Is he in Heaven? - Is he in Hell?
That damned elusive Pimpernel.
Substitute the White House Press corps and the the former US Secretary of State and there you have it - the current minor mystery of the election season: where on earth is James Baker?
If the polls are to be believed, that emblem of America's ancien regime George Herbert Walker Bush is already all but trussed up in the tumbril carrying him towards political decapitation on 3 November. By common consent, the President's chances of avoiding such a fate depend on a single individual, his old friend Jim Baker, recalled to the White House exactly a month ago today. Mr Baker after all had done it before, in 1988; times are tougher this year, but the maestro surely could pull it off again. And some suspect the latter-day Pimpernel may yet be putting the final touches to a stunning rescue plan. Right now, though, he has, to all intents and purposes, vanished.
He gives no interviews and does not accompany the President to campaign engagements. The reporters who do have begun to use the disappearing act to liven up their pool reports for colleagues on the regular press plane.
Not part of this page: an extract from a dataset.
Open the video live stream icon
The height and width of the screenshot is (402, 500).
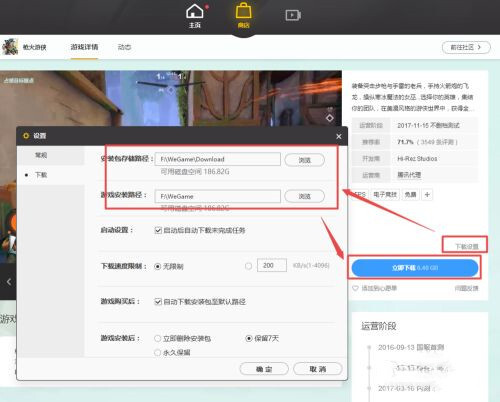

'Baker came back and briefed your pool aboard Air Force One. Not]' read one on last week's Western swing by Mr Bush, couched in today's voguish California-speak.
Invisibility, of course, has done nothing to dent the mystique of Washington's smoothest operator in decades. He has been associated with many successes, but never have his fingerprints been found within a hundred miles of a disaster. And the pattern continues. Since Mr Baker took over, the President's campaign has acquired a modicum of purpose and commonsense.
Who was it who halted the counterproductive Republican rhetoric about family values? Jim Baker, naturally. Who despatched Mr Bush so swiftly to Florida after Hurricane Andrew? For the cognoscenti, the answer went without saying: Mr Baker.
But if his precise physical whereabouts are so hard to pin down, his spiritual whereabouts are not. The elusive Pimpernel of 1992 cannot be a happy man. He must in fact be enduring something pretty close to hell. Our hero likes to keep his hands clean. He never wanted to leave the State Department, and who could blame him?
Diplomacy with its measurable achievements is obviously far preferable to the rigours of an uphill re-election campaign, with not the slightest guarantee of ultimate victory. His relationship with the President is a study in mutual dependency. It may be argued that his tactical acumen secured Mr Bush the presidency.
Equally, without George Bush James Baker would not have been Secretary of State. So when the summons came in August, he had no choice but to comply.
At this point, all mystery disappears. With consummate skill Mr Baker is making the best of a bad job. The handful of close personal aides he took with him have long since been putting the word around that the mess they discovered was even worse than they imagined (subtext: 'Our man is not superhuman; if Bush loses, it won't be Jim's fault').
Hence, if the campaign continues to flounder, the Baker vanishing act will continue. Seek him here, seek him there - the next confirmed sighting will probably be back in his law practice in his native Houston next January, as if the distasteful postscript to his Washington career had never happened at all.
But if his master, against the odds, suddenly starts to look a winner? It is a safe bet that Pimpernel will break cover at last. Coolly and graciously, as is his wont, he will receive his plaudits from the talkshow pundits. And, who knows, even the reporters on Air Force One will be granted an audience. Jim Baker, in short, will have done it again.